During the Christmas of 2002, my sister opened a small gift from my father that perfectly exemplifies his attitude for life. It was a 3-inch cardboard guitar that he claimed was “dehydrated”. My sister looked at him with a quizzical glance, rolled her eyes, and set it down. He quickly got up and rushed out of the room and reentered with a large refrigerator box that had been made to look like a machine.
He explained that the box was a state-of-the-art rehydration machine. He took the cardboard guitar and carefully inserted it into a small slot on the side of the machine. He had my sister come over and turn a crank. After a few turns the machine opened up and a real guitar slid out into my sister’s arms!
This experience was by no means a solitary incident, but rather a pattern of creative awesomeness. As an electrical engineer he was always tinkering with something, and even coming up with inventions that were super innovative. He also fixed or repurposed EVERYTHING! He never paid anyone to do something he could figure out for himself.
I grew up in this type of atmosphere and gained these skills and mindset that I used in my career as a wildlife biologist and around my own home. After I quit the tough life of a wildlife biologist and joined the circus (substitute teaching), I learned that this do-it-yourself mentality is not very common anymore. Most kids these days throw away broken toys rather than fix them, and rely on Google, Siri, or Alexa to solve their problems. This results in a shortage of critical and creative thinking skills in our children!
So what do we do about it?
Fortunately for you, there is a method of teaching that PERFECTLY develops these types of skills. It is known as STEAM or STEM, and is a way of teaching that is becoming very popular in homes and schools as parents and teachers strive to provide the best education they can to their children.

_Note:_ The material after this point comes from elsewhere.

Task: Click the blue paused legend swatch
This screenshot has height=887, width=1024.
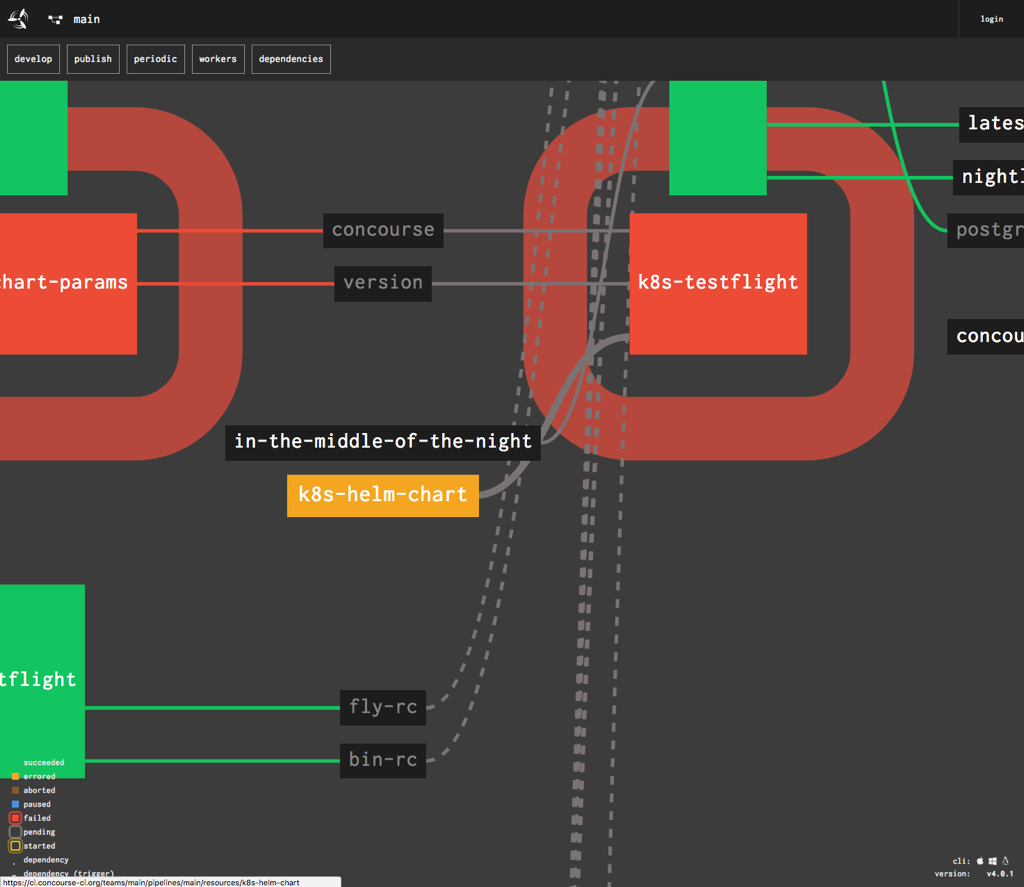Action: 15,804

Why use STEAM in your teaching?
The benefits are too numerous to list them all, but here are some of the commonly cited reasons for teaching with STEAM.
- STEAM bridges what is being taught in the classroom with real-life so kids do not ask the question “why am I learning this?” or “when will I ever use this again?”

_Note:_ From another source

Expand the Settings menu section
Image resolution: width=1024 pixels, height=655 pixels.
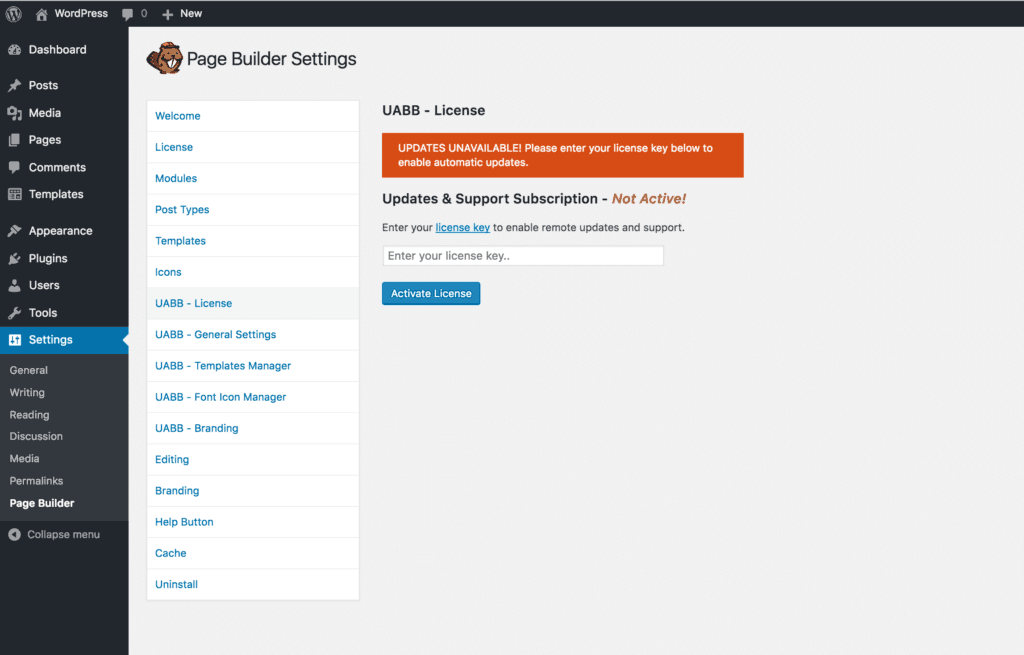(x=50, y=340)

- Kids learn techniques for how to solve problems
- It helps kids think for themselves
- Kids are more engaged in the activities and lessons
- Kids learn how to think critically
- STEAM focuses on processes rather than facts so kids gain skills in addition to knowledge
- It helps prepare kids for future careers
What is STEAM?
STEAM (also known as STEM) is an acronym that stands for Science, Technology, Engineering, Art, and Math. It is a method of teaching that integrates the subjects into a project or challenge where students develop real-life skills in addition to the individual subjects associated with that particular activity.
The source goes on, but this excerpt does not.